** Selected text **
Database connection variables are automatically injected when you add a database service.

### Database Migrations

Migrations run automatically as init commands during deployment:

- The default command is `php artisan migrate --force`
- Migrations execute when your application starts, before serving traffic
- If migrations fail, the application startup stops to prevent issues
- Init commands run on every deployment to ensure your database is up to date

### Queue Workers

To process Laravel queues, add a Worker service:

1. Navigate to your application's Services section
2. Click "Add service" and select "Worker"
3. Enter a descriptive name (e.g., "queue-worker")
4. Set the command to `php artisan queue:work --sleep=3 --tries=3`
5. Deploy your application to start the worker

Workers use the same code and storage as your main application.

### Laravel Scheduler

The Laravel scheduler runs your scheduled tasks automatically:

1. Go to your application's Settings tab
2. Find the "Laravel scheduler" section
3. Toggle "Enable scheduler" to activate it
4. Deploy your application to apply the change

The scheduler executes `php artisan schedule:run` every minute.

### Build Commands

Default build commands for Laravel applications:

- `composer install --no-interaction --optimize-autoloader --no-dev`
- If you enable frontend builds: `npm ci` and `npm run build`

You can customize these in the Build Configuration section.

** Tasks **
1/ In the Laravel deployment guide, how often does the scheduler execute `php artisan schedule:run`?
2/ Rewrite the part of the Laravel deployment guide that begins at the words "1. Navigate to" and ends after "your main application.", replacing "descriptive" with "unique".
3/ Write the next part of the Laravel deployment guide, picking up after its last sentence.

** Dataset content **
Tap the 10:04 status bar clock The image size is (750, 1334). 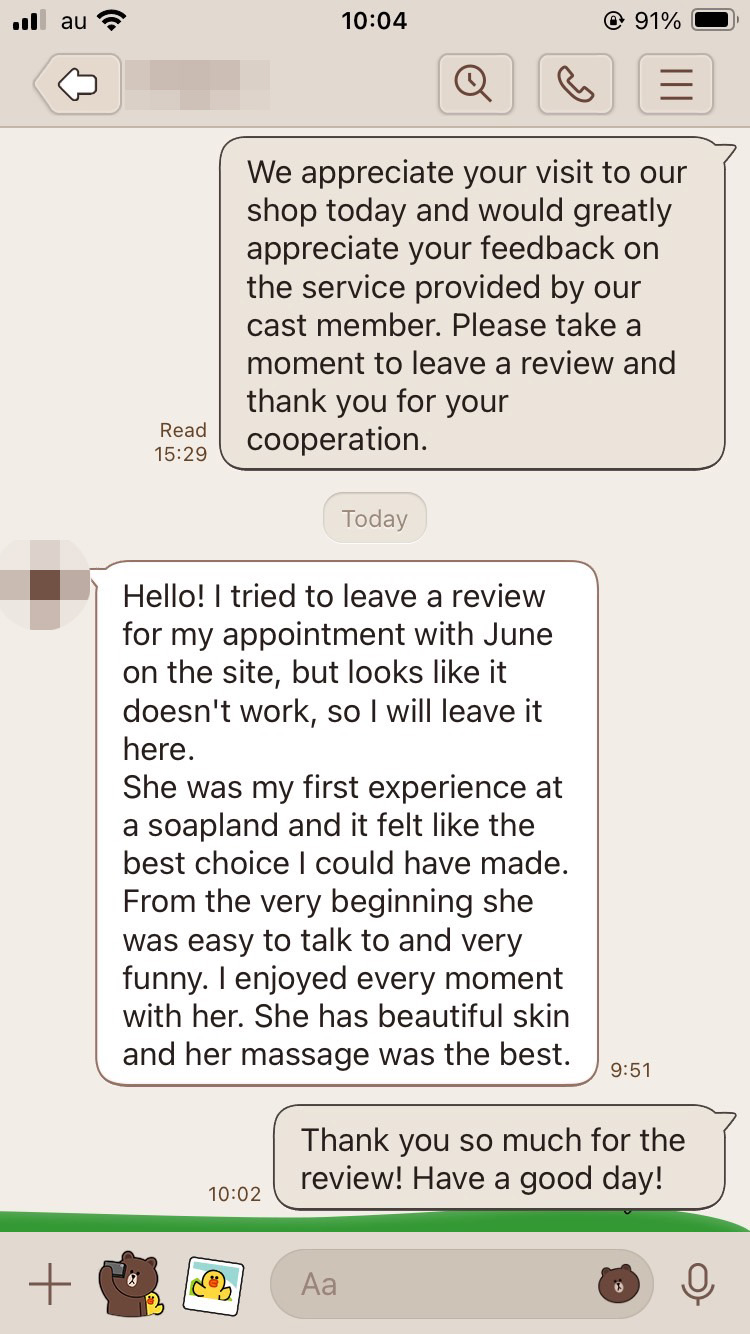point(374,20)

** Results for each task **
1/ Every minute.

2/
1. Navigate to your application's Services section
2. Click "Add service" and select "Worker"
3. Enter a unique name (e.g., "queue-worker")
4. Set the command to `php artisan queue:work --sleep=3 --tries=3`
5. Deploy your application to start the worker

Workers use the same code and storage as your main application.

3/
### HTTPS URLs behind the load balancer

Ploi Cloud terminates TLS at the load balancer and forwards requests to your application over plain HTTP, adding the standard `X-Forwarded-Proto: https` header. This internal hop stays on the private network between the load balancer and your application, so it is not insecure. It is the standard pattern for any app sitting behind a reverse proxy or load balancer. Laravel only honours that header when the `TrustProxies` middleware is registered. Without it, helpers like `route()`, `url()`, `action()` and `asset()` generate URLs with `http://` even though visitors arrived over HTTPS. This typically shows up as form `action` attributes, redirects, password reset or email verification links, or signed URLs being rendered with the wrong scheme.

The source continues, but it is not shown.